If you are going through the emotional rollercoaster of a breakup, feeling pain, anger and depression, know this: You don't need to suffer one more day over your ex! It doesn't matter how long you have suffered, it is time to give up the pain and open up to a life free of pain.
You may feel that you can't stop clinging on to the past, but by clinging on to the past, you are stopping life. Life is change; people come and go in your life, and that is okay. As you grow, new people will come and some may leave. It is all for your own good. The tendency to cling to the old and avoid change is a common human trait. Unfortunately, it is also a self-defeating and self-destructive habit, and completely unnecessary.
I have seen too much suffering and pain from breakups. Friends, family members, clients and acquaintances have gone through long periods of pain before getting over their exes. It took them a long time before healing their hearts and opening for love again. From the outside, it was obvious that their exes were not the right people for them in the first place, or that their relationship had become stagnant and even sour. Finally the breakup occurred, followed by a long period of pain, suffering and ultimately a slow healing. (A long, painful recovery can create long lasting negative consequences in life, such as loss of a job, poor school performance, depression, weight problems, and many more).
Years later, after the breakup, I found them happier than ever, with a loved one. That new person seemed to be almost a perfect match. Looking back into their lives, they realized that unless they went through that breakup, finding their true love would not have happened. So, why couldn't they accept that this breakup was for their own good in the first place? Why couldn't they get over it faster, rather than taking months or years to do so? Why did they have to go through years or months of suffering? Why did they waste so much precious time of their lives?
After a breakup, everybody has two choices. One, leave the healing to time. Two, take charge of the recovery process. The first method will take a long time, pain and suffering before healing. It is slow and torturous. The second method, taking control, will allow anyone to accelerate the healing process, learn fast and move on, leaving space to find healthier and more fulfilling love than ever before. You may need some guidance on the steps for a fast and productive emotional healing. We have never been taught how to heal emotionally, so when we go through an emotional situation we are on our own. We need a method, a successfully proven method for emotional healing.
The Extreme F.A.S.T. method is an effective, simple and practical alternative to heal faster than you thought possible. Three facts make this method a very exciting proposition: First, it works; second, anyone can follow it and get results; third, it creates permanent change in the negative pattern of relationships.

## Listed entries
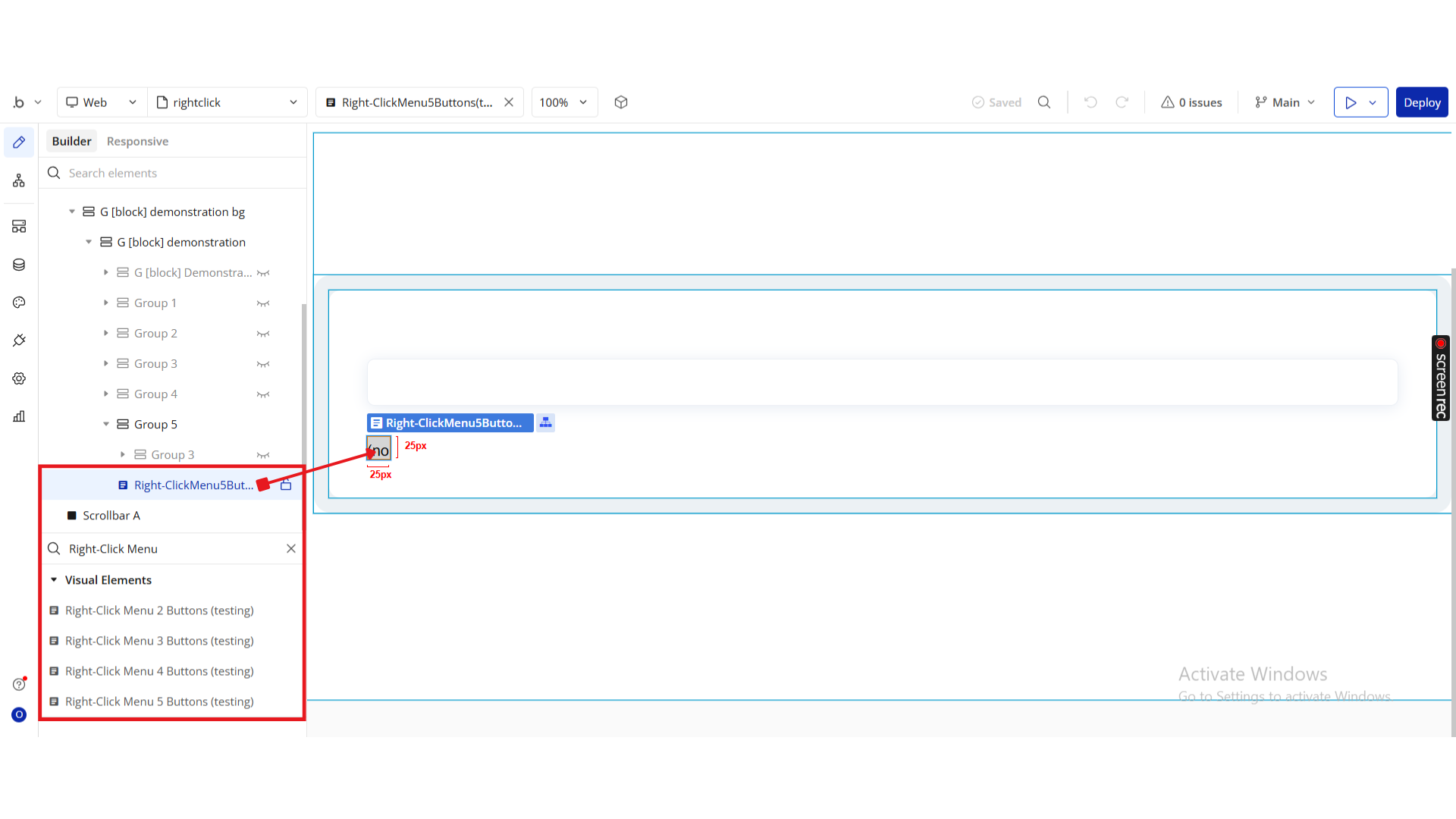Click the search magnifier icon beside Saved
The height and width of the screenshot is (819, 1456).
click(x=1044, y=102)

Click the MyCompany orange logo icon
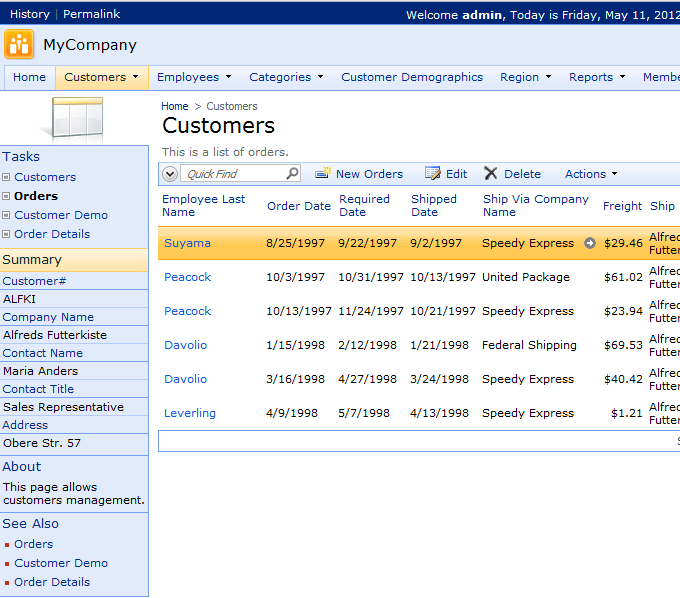tap(18, 45)
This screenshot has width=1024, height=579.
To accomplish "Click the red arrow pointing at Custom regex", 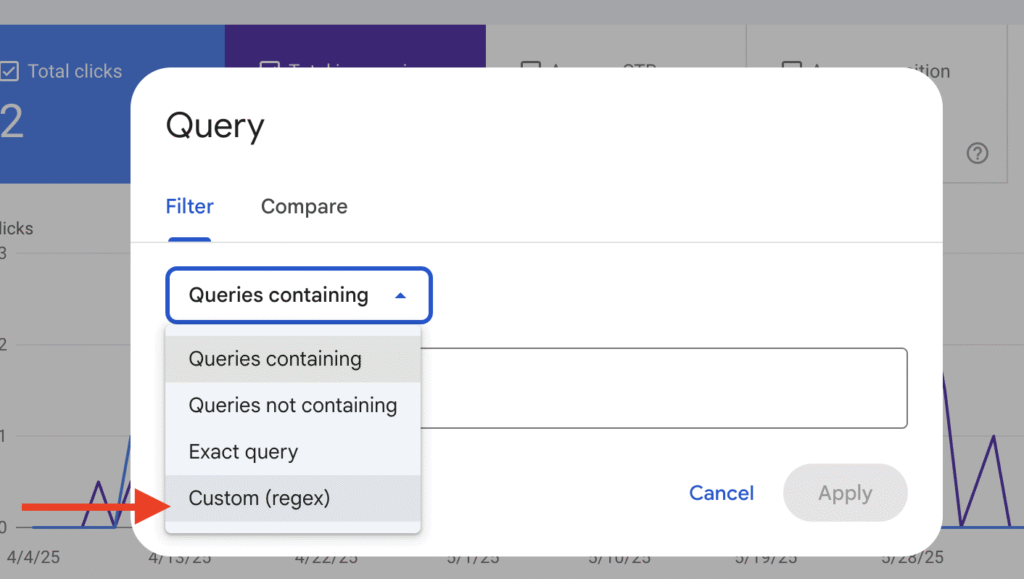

## Tasks to perform
**a.** Return the portion of the breakup passage between "The Extreme F.A.S.T." and "pattern of relationships.", inclusive.
**b.** In the rows, edit the lines between the one holding "Click the MyCompany orange logo icon" and the end of the rows, inclusive, replacing "orange" with "purple" and changing nothing else. Give back only those lines, with the pictures left out.

## Results for each task
**a.**
The Extreme F.A.S.T. method is an effective, simple and practical alternative to heal faster than you thought possible. Three facts make this method a very exciting proposition: First, it works; second, anyone can follow it and get results; third, it creates permanent change in the negative pattern of relationships.

**b.**
Click the MyCompany purple logo icon
tap(18, 45)
This screenshot has width=1024, height=579.
To accomplish "Click the red arrow pointing at Custom regex", 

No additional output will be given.